▶ _Task requirements_: Rewrite the answer about carpenter ant queens from "While a carpenter" up to and including "in a colony.", using "offshoot colonies" in place of "satellite colonies".

▶ _Text block_:
------------------------------

I am using carpenter ant bait and they are feasting upon it. Will the Queen be dead in a few days? Will she be replaced? We have treated outside with Termidor and inside with the appropriate crack & crevice pressurized residual and liquid. If the Queen perishes will the colony collapse?

ANSWER:

While a carpenter ant colony has a single “primary” queen, there may be nearby satellite colonies that have established off the primary colony, and these satellite colonies will also be equipped with their own egg-laying queen ant. In a sense they are still part of the nearby parent colony. For this reason it is unlikely that the death of the original queen is going to spell doom for the entire colony. In addition, since all of the worker ants in an ant colony are females there will be many of them that are able to get their reproductive organs in working order and become secondary queens in that colony upon the death of the primary queen. Many species of ants will routinely have multiple queens, sometimes dozens of them, but carpenter ants are one kind that tends to stick with just one queen in a colony.

------------------------------

▶ _Information given_:

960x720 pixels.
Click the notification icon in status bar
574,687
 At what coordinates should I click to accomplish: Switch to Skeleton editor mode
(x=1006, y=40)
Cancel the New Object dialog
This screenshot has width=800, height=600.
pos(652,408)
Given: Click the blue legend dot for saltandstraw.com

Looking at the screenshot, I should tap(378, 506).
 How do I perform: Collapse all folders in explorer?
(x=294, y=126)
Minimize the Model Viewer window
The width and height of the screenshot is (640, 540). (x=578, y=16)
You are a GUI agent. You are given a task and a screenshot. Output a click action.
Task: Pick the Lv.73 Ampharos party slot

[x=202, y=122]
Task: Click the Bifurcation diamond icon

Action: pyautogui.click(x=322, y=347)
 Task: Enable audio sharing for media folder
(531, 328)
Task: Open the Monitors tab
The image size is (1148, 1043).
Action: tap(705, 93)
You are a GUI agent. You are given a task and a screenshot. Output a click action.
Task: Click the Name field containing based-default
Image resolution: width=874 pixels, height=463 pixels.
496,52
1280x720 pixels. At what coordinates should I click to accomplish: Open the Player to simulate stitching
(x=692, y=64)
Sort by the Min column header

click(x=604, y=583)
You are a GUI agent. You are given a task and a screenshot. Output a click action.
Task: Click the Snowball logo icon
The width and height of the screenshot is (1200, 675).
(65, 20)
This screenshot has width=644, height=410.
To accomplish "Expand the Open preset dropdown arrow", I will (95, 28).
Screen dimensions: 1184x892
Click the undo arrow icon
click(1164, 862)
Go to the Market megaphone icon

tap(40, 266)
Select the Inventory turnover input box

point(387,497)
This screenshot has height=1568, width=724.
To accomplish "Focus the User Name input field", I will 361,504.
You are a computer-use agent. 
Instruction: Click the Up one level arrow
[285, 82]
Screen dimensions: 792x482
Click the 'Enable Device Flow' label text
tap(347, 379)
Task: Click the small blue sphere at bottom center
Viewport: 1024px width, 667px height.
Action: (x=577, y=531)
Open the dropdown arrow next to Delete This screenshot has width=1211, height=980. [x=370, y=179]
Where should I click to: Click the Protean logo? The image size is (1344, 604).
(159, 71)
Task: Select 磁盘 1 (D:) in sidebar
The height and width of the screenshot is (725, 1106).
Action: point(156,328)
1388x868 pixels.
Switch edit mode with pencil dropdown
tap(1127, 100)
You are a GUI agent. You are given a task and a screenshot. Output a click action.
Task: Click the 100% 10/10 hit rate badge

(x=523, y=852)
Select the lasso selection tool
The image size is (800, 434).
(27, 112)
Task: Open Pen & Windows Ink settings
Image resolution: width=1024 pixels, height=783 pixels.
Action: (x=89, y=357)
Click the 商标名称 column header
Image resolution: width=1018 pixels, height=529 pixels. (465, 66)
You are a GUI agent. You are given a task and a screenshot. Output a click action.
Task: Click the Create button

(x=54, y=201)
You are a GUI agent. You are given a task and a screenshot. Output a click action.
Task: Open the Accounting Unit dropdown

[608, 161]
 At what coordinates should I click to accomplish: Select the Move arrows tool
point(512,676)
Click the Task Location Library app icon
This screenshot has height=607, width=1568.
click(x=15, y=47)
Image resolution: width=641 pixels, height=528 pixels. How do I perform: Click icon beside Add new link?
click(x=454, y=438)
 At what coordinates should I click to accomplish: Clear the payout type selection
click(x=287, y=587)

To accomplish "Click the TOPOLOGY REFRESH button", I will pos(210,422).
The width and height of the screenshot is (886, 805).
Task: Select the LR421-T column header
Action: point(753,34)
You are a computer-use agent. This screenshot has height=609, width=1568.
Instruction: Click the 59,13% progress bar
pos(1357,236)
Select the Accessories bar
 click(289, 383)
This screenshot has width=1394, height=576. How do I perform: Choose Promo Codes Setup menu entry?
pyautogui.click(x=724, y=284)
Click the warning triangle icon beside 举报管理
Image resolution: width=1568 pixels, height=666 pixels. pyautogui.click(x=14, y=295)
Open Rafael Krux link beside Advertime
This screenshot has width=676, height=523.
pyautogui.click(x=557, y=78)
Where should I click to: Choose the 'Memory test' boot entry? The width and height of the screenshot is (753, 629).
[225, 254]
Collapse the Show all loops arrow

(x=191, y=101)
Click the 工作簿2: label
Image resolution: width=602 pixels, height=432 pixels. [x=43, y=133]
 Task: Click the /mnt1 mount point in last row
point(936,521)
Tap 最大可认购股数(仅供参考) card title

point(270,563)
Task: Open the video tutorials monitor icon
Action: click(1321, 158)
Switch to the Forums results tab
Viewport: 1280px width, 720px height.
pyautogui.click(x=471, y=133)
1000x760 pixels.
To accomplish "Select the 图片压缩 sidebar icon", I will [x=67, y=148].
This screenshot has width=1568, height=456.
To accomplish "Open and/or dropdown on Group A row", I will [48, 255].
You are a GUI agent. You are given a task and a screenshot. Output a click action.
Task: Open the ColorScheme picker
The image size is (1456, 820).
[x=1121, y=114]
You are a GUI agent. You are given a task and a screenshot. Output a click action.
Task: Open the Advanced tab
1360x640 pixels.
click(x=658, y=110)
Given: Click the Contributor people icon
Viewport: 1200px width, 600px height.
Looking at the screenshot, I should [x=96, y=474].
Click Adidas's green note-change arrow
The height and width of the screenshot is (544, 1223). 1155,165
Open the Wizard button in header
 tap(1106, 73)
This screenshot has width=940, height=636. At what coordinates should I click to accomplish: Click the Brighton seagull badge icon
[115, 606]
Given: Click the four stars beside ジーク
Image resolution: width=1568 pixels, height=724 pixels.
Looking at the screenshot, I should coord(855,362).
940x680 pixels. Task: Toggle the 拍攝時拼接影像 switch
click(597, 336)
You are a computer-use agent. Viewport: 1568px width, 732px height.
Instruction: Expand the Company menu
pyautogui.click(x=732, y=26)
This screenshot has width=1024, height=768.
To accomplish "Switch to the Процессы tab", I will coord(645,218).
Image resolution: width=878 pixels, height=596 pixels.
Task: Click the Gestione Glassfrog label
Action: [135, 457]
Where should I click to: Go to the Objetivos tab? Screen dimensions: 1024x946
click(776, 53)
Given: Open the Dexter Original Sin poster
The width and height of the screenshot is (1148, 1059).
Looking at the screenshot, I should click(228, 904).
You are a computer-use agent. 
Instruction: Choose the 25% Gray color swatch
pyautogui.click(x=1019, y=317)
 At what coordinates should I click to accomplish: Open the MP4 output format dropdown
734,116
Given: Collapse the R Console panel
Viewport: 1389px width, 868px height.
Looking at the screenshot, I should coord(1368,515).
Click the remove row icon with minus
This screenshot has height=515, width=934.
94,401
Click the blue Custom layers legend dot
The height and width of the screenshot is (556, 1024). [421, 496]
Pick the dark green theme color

------------------------------

▶ _Task solution_:
While a carpenter ant colony has a single “primary” queen, there may be nearby offshoot colonies that have established off the primary colony, and these offshoot colonies will also be equipped with their own egg-laying queen ant. In a sense they are still part of the nearby parent colony. For this reason it is unlikely that the death of the original queen is going to spell doom for the entire colony. In addition, since all of the worker ants in an ant colony are females there will be many of them that are able to get their reproductive organs in working order and become secondary queens in that colony upon the death of the primary queen. Many species of ants will routinely have multiple queens, sometimes dozens of them, but carpenter ants are one kind that tends to stick with just one queen in a colony.